See, Think, Learn: A Self-Taught Multimodal Reasoner
Sourabh Sharma, Sonam Gupta, Sadbhawna
TL;DR
The paper tackles the bottleneck of robust multimodal reasoning in vision-language models by reducing reliance on costly human or proprietary CoT data. It introduces See-Think-Learn (STL), a self-training framework that enforces a see-before-thinking rationale structure and uses both positive and negative rationales to jointly improve perception and reasoning. Through cross-domain experiments on M3CoT, STL achieves strong gains over answer-only and several self-training baselines, approaching performance of human-annotated rationales in some domains.
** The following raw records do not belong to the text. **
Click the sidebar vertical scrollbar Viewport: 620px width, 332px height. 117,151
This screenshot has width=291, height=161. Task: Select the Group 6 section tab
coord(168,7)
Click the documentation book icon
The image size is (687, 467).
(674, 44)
The approach demonstrates a scalable, data-efficient path to more faithful and discriminative multimodal reasoning in VLMs.
Abstract
Vision-Language Models (VLMs) have achieved remarkable progress in integrating visual perception with language understanding. However, effective multimodal reasoning requires both accurate perception and robust reasoning, and weakness in either limits the performance of VLMs. Prior efforts to enhance reasoning often depend on high-quality chain-of-thought (CoT) data, obtained via labor-intensive human annotations, costly proprietary models, or self-training methods that overlook perception. To address these limitations, we propose a simple yet effective self-training framework called See-Think-Learn (STL). At its core, STL introduces a structured reasoning template that encourages the model to see before thinking, first extracting visual attributes in textual form, then using them to guide reasoning. The framework jointly improves perception and reasoning by having the model generate and learn from its own structured rationales in a self-training loop. Furthermore, we augment the training data with negative rationales, i.e. explanations that justify why certain answer choices are incorrect, to enhance the model's ability to distinguish between correct and misleading responses. This fosters more discriminative and robust learning. Experiments across diverse domains show that STL consistently outperforms baselines trained directly only on answers or self-generated reasoning, while qualitative analysis confirms the high quality of its rationales. STL thus provides a cost-effective solution to enhance multimodal reasoning ability of VLMs.